一途な君と浮気をしたぼく

藤泉都理

一途な君と浮気をしたぼく




 ねえ、知ってる。

 クリオネって偏食でね、食べるのはミジンウキマイマイだけなんだって。

 だけどこのミジンウキマイマイは海洋酸性化が進んで、絶滅してしまうのかもしれないんだって。

 じゃあ、

 ミジンウキマイマイが絶滅したら、ミジンウキマイマイだけしか食べられないクリオネも絶滅するしかないのかしら。

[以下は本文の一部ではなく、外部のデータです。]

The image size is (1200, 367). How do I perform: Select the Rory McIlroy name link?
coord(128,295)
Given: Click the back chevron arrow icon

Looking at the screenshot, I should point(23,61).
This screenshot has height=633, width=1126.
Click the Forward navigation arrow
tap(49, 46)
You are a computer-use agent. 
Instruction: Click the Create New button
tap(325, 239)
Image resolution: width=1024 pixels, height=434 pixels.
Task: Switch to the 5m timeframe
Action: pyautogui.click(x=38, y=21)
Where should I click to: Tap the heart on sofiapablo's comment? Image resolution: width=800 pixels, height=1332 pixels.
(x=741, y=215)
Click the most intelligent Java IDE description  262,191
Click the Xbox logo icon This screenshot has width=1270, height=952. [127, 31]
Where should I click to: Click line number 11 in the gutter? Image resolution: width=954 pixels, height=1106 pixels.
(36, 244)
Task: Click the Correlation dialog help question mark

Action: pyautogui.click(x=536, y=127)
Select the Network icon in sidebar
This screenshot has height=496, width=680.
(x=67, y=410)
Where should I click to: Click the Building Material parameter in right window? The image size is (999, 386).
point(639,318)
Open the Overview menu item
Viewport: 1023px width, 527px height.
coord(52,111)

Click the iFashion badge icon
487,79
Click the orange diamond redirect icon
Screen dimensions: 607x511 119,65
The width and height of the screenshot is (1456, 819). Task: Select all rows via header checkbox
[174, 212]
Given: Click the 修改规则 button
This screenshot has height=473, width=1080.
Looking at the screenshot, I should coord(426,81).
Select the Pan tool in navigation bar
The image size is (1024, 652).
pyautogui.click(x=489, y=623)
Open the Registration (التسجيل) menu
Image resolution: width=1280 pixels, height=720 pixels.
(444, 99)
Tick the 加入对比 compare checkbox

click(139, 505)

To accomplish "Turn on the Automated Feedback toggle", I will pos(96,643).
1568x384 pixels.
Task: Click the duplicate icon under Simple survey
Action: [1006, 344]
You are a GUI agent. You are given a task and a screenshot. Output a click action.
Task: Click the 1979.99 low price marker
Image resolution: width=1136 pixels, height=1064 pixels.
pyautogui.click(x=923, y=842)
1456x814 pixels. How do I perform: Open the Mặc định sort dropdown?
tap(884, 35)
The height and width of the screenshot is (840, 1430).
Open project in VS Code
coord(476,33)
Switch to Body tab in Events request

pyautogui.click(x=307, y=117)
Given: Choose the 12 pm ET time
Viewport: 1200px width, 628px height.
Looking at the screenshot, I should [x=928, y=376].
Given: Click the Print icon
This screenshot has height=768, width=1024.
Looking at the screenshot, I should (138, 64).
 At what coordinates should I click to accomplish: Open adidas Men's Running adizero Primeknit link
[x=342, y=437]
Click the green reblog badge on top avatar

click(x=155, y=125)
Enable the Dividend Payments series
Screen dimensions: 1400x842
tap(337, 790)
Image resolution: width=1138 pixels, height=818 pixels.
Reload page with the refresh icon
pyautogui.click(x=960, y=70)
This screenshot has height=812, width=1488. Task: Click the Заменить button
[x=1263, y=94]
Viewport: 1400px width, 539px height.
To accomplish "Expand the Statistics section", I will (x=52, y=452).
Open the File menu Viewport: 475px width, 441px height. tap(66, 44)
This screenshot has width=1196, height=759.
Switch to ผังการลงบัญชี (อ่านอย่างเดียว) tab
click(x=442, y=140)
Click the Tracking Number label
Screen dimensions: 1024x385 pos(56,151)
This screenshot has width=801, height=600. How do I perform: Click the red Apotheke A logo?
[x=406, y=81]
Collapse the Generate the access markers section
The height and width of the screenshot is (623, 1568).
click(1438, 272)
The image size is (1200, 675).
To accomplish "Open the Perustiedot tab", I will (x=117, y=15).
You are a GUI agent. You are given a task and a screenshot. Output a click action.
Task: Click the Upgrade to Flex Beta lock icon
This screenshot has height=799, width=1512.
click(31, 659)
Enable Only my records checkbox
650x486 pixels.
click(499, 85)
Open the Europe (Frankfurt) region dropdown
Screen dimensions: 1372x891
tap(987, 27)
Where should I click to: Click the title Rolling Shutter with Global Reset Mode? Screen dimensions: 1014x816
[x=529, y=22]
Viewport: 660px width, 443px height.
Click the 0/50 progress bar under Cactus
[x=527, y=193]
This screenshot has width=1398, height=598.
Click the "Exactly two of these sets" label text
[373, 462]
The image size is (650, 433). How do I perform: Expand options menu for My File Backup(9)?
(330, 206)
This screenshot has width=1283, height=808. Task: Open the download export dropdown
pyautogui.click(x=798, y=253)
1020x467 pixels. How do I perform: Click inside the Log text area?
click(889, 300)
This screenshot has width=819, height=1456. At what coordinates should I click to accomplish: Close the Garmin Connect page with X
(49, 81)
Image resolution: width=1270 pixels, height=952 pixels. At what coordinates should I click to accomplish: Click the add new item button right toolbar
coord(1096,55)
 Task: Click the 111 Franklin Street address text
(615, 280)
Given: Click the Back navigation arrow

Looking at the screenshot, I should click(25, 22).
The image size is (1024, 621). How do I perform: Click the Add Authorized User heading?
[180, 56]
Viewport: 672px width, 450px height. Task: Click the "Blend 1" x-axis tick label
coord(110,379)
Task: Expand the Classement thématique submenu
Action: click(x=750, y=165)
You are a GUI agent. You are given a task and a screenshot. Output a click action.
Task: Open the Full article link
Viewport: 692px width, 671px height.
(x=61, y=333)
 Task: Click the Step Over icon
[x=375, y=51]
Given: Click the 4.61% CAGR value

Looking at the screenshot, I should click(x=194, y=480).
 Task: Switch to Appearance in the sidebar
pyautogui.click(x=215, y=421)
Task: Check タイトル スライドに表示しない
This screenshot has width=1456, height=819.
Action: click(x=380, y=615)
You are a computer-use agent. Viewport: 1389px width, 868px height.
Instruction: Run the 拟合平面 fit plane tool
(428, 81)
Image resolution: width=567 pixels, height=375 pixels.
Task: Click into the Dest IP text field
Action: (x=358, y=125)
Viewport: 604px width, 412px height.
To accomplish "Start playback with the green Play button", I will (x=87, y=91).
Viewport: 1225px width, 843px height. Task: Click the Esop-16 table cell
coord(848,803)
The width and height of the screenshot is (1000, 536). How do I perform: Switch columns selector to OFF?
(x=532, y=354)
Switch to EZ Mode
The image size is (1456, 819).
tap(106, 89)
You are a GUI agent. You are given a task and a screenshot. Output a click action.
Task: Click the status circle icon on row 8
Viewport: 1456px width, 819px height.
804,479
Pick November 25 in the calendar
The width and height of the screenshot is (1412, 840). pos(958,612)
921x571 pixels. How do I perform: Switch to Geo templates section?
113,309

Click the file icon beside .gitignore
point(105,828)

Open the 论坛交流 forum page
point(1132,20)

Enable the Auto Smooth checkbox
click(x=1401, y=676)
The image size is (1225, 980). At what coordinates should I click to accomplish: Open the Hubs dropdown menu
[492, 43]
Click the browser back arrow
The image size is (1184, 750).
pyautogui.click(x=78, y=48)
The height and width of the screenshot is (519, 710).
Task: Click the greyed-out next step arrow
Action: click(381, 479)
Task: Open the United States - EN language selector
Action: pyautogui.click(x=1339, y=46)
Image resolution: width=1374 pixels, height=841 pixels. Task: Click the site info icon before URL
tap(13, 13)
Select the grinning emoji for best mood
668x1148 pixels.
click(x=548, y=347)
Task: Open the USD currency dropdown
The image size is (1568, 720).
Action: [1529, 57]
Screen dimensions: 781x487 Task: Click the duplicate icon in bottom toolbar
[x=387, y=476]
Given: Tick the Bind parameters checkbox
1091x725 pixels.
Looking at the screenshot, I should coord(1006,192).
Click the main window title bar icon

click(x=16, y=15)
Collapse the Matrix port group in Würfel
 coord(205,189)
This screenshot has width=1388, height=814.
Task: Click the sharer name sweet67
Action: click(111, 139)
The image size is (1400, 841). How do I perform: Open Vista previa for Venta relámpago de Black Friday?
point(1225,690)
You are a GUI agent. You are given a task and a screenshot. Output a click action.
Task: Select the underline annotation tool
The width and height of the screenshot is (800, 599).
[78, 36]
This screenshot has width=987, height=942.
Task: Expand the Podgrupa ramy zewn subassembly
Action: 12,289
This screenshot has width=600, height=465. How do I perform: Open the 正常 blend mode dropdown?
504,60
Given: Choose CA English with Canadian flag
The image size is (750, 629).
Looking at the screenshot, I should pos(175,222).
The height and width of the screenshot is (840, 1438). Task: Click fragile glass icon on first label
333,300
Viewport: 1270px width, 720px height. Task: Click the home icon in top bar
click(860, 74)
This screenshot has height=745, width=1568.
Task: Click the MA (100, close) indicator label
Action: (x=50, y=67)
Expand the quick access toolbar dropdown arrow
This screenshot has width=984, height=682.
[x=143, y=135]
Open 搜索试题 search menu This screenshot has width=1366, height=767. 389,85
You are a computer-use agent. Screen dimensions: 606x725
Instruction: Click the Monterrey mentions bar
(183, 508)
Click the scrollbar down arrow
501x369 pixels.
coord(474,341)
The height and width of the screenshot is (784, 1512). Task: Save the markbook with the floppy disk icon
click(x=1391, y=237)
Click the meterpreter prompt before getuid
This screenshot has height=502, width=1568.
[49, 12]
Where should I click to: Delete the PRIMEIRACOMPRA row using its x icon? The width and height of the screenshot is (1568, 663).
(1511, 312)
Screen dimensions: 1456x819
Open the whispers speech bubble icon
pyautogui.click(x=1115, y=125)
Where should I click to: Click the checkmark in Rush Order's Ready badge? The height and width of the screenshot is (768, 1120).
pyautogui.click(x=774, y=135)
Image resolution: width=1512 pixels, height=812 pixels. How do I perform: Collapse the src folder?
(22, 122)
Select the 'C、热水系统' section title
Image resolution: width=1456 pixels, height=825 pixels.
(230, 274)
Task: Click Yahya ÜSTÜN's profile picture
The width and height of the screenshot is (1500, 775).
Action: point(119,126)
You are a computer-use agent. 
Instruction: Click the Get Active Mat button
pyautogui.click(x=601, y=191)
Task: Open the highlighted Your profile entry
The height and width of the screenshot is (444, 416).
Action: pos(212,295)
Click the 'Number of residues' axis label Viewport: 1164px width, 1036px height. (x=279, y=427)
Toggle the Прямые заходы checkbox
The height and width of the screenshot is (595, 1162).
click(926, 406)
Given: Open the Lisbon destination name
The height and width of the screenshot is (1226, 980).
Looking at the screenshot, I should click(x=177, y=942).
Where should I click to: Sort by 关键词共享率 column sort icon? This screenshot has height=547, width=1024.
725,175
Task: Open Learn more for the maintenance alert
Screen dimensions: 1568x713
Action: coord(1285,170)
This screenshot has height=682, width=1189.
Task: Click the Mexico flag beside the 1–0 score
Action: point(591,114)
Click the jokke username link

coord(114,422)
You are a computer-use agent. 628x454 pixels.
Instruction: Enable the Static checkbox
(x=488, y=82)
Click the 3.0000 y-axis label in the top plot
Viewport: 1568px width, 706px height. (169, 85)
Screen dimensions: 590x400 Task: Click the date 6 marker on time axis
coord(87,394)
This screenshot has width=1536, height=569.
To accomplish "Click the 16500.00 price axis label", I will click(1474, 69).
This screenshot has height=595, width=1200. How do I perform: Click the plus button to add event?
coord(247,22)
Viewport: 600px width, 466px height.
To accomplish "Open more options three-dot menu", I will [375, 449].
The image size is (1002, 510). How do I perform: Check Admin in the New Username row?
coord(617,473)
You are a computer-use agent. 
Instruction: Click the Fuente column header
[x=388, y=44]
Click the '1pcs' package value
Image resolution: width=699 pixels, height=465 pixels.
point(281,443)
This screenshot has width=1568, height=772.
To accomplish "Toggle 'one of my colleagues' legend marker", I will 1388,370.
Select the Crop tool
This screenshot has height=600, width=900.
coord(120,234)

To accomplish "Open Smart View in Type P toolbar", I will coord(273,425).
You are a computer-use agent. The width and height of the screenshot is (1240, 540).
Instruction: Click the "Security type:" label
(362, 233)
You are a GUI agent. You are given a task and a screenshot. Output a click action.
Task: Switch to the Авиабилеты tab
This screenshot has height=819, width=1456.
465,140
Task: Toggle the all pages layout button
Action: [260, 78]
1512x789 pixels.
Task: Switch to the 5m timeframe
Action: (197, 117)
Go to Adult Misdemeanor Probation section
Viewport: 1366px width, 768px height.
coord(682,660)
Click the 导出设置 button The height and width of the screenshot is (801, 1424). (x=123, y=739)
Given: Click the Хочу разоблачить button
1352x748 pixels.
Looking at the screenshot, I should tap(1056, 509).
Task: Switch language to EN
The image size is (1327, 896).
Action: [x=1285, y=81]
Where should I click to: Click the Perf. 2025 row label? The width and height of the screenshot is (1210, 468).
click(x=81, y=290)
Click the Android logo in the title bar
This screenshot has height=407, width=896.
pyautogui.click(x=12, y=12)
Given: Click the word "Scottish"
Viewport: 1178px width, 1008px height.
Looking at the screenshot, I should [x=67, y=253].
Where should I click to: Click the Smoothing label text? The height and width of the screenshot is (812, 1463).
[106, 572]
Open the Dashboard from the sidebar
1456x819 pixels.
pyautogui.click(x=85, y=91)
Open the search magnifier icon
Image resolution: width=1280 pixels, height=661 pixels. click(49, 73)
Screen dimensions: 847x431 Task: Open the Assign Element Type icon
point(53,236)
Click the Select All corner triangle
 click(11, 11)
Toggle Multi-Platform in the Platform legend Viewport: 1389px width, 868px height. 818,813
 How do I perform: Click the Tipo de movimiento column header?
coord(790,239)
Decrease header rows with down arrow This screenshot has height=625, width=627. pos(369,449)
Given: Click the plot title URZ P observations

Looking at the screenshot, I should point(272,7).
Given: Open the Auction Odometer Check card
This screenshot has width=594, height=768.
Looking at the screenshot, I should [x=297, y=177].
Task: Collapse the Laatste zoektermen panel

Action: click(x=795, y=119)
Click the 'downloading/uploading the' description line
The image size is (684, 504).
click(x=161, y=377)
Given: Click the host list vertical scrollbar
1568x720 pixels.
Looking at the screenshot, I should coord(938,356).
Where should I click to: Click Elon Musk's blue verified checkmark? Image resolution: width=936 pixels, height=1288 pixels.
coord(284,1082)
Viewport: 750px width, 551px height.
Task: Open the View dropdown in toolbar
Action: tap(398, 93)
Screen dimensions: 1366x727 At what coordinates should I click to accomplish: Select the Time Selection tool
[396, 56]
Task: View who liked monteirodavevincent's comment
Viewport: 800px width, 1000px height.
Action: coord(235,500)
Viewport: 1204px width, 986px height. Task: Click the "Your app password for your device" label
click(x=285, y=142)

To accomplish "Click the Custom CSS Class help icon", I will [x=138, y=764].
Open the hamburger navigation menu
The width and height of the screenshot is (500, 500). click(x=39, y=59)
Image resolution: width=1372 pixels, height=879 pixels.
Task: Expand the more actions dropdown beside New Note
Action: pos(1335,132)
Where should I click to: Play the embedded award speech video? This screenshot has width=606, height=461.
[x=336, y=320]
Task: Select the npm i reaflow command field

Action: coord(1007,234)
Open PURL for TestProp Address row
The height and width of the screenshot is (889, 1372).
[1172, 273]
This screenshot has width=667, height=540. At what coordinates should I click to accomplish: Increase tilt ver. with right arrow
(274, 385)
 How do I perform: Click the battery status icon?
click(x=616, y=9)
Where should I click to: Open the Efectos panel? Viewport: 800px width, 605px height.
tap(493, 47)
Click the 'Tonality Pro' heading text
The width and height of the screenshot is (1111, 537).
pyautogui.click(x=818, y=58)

 それとも、浮気をして別の生物を食べるようになるのかしら。






「浮気しないって。お互いに約束したわよね?」

「ああ」

「例え絶滅しても、他の生物に手を出す事なく、一途に想い続けようって。約束したわよね?」

「ああ」

「だったら。このプレゼントは何?」

「君が。気に入ると。あのこが、絶滅して。生産終了して。供給が停止して。新しいこが次から次へと誕生して。ぼくだって。あのこ以外は瞳に映らなかった。だけどこのこは。違ったんだ。君も気に入るって直感したんだ」

「いいえ。気に入らないわ」

「いいや。目が泳いでいるね。動揺している。あのこを裏切れない気持ちと、このこを迎え入れたい気持ちがせめぎ合っているんだ」

「やめて。私にはあのこだけなの。あのこ以外迎え入れないわ」

「仕方ないじゃないか」

「何が………仕方ないのよ」

「生きている限り、どうしたって、別れもあれば、出逢いもある」

「別れろって言うの?」

「いいや。ごめん。言葉を間違えた。あのこと共にこのこを迎え入れようって言っているんだ」

「そんな事、できるわけ。私はずっと、この子だけしか迎え入れないって決めていたの。浮気しないって」

「ちょ、待てよ」

「いいえ。価値観が違ってしまった。もうおしまいよ。別れましょう」

「そんな。待ってくれ。たったの二人。仲良くやって来たじゃないか?」

「ええ。これまではね。だけど言ったでしょう。私は浮気をしない主義なの。浮気をしたあなたと一緒にはいられない。あなたは浮気をする人と一緒にやっていけばいいわ。私は浮気をしない人と一緒にやって行く」

「見つけられるものか。そんな人間」

「だったら、一人でやっていく」

「先生が認めてくれるもんか」

「いいえ。一人でも認めてみせるわ」


 さようなら。

 セーラー服を翻らせて、ジャージーズボンを露わにした彼女が去って行く。

 ぼくと彼女。

 二人だけしか所属しない、クリオネのぬいぐるみを愛でる部活動が行われている部屋から去って行く。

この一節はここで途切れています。